Data to use >>
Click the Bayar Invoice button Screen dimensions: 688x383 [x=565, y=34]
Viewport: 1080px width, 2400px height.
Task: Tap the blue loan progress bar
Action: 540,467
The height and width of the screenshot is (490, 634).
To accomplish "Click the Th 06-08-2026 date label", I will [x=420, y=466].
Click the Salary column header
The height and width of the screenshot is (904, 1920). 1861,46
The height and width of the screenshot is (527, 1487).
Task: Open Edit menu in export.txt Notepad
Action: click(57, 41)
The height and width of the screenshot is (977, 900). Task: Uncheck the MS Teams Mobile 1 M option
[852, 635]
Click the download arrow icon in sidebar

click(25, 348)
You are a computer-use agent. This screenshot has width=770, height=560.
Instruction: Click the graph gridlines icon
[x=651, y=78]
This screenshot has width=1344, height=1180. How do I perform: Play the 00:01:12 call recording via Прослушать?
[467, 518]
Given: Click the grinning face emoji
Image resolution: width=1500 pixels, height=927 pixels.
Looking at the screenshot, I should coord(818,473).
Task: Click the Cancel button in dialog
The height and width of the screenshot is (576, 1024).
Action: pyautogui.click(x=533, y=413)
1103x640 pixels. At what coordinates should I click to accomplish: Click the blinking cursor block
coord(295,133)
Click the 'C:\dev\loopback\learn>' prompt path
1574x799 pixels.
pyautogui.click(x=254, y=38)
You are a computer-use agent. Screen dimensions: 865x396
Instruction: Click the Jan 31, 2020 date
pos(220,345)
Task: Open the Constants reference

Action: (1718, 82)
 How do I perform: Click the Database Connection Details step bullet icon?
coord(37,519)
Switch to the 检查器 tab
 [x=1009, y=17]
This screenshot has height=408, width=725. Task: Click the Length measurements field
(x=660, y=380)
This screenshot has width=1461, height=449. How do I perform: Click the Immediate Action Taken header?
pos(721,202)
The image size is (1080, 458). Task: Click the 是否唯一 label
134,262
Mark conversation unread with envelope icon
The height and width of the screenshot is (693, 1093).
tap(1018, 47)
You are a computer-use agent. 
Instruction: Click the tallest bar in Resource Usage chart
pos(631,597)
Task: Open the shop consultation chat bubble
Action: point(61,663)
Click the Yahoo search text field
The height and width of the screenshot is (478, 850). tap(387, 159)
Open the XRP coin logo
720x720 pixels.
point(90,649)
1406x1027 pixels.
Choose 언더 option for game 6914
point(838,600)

Task item >> Filter the lines above, keeping each one that contains the string "computer".

The completed task >>
You are a computer-use agent. This screenshot has width=770, height=560.
You are a computer-use agent. Screen dimensions: 865x396
You are a computer-use agent. 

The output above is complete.